Cospicue sono le vestigia dei suoi varî periodi storici, sia nella città stessa che nel territorio. Tuttavia per l'età preromana gli oggetti notevoli, e spesso eccezionali, provengono dai dintorni di A., come le spade tipo Hallstatt di Rocca di Morro, che figurano tra gli esemplari più arcaici dell'Età del Ferro. Dell'età romana A. possiede monumenti di grande pregio. Intanto il tracciato generale della città è sostanzialmente quello antico: l'arx è da ubicarsi sul colle dell'Annunziata, dove è oggi la Rocca Pia, e le imponenti sostruzioni romane, poste a mezza costa, sono forse da riferirsi al capitolium. Il percorso delle mura non poteva che seguire l'andamento naturale ed obbligato segnato dalle sponde dei fiumi incassati e quindi corrispondere al tracciato della cinta medievale. Solo a S-O se ne distaccavano per affrontare il ripido colle dell'Annunziata, come provano i considerevoli tratti di muro ad opus reticulatum, allineati con Porta Gemina e diretti a S.

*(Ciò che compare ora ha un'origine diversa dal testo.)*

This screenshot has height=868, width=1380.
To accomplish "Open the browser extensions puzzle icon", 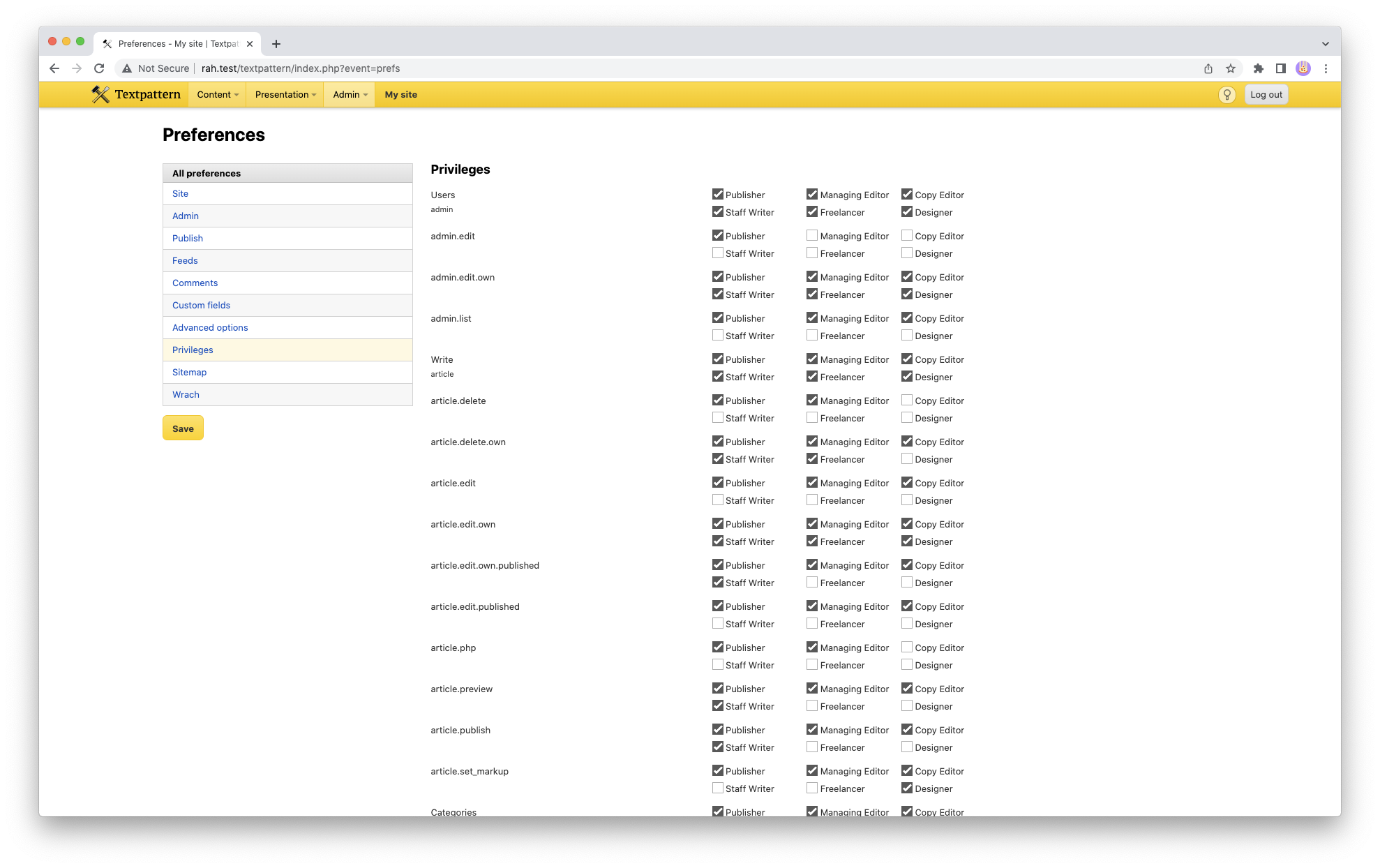I will (x=1259, y=68).
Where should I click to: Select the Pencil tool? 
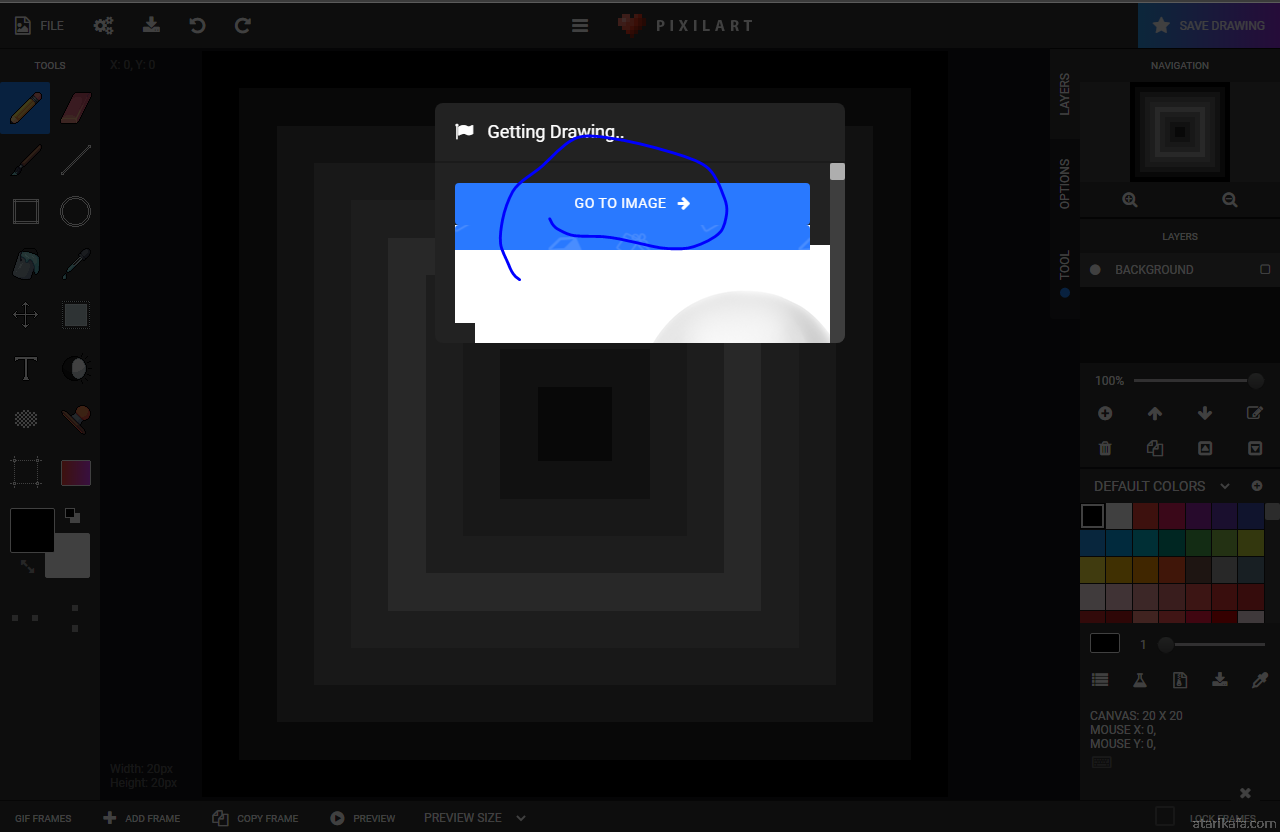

Il decumanus maximus è probabilmente l'odierno corso Mazzini, che va, perfettamente orientato, da Porta Gemina alle mura orientali presso il Castellano, con un percorso di oltre 1300 m; invece la via Salaria, che pure entrava dalla medesima porta, aveva una direzione più meridionale e alquanto divergente (via Adua, piazza Arringo), per giungere al ponte detto "di Cecco", attraverso il quale usciva dalla città. Il cardo maximus sembra conservato da via Pretoriana che, scendendo al colle dell'Annunziata, prosegue per via Malta ed infine piega ad O verso il ponte Solestà: cosicché il Foro, all'incrocio con il decumano, coinciderebbe con l'attuale centro cittadino (piazza del Popolo). Il toponimo via "del Foro" concorda con questa ricostruzione; tuttavia la tradizione locale situerebbe il Foro nella piazza Arringo. Particolare nota meritano alcuni importanti monumenti architettonici superstiti. Gli avanzi del teatro, non ancora esplorato, si trovano appoggiati alle pendici del colle dell'Annunziata. Invece ottimamente conservata tra le fortificazioni occidentali è la Porta Gemina, in travertino locale, d'età immediatamente pre-augustea: poggiando su tre saldi pilastri, essa apre due passaggi carrai sormontati da archi a tutto sesto. Caratteristica la chiesa di S. Gregorio Magno (sec. XII) che ha incorporato, senza sopraffarlo, un tempio pagano (lungh. m 20,21; largh. m 11,15) prostilo, tetrastilo, di ordine corinzio, su alto podio. Anche questo si data in età vicina ad Augusto. Infine A. conserva due ponti romani in travertino: l'uno sulle rive del Castellano, all'uscita della Salaria, è d'età repubblicana; l'altro, augusteo, si erge fra le alte rive del Tronto, permettendo l'uscita alla deviazione della Salaria per Fermo. Il primo - ora semidistrutto dalle mine tedesche postevi durante la seconda guerra mondiale - detto "di Cecco", è ad opera isodoma ed aveva due luci di diversa ampiezza (rispettivamente m 14,50 e m 7,15), con gli archi impostati pure ad altezza diversa sull'unico pilone centrale.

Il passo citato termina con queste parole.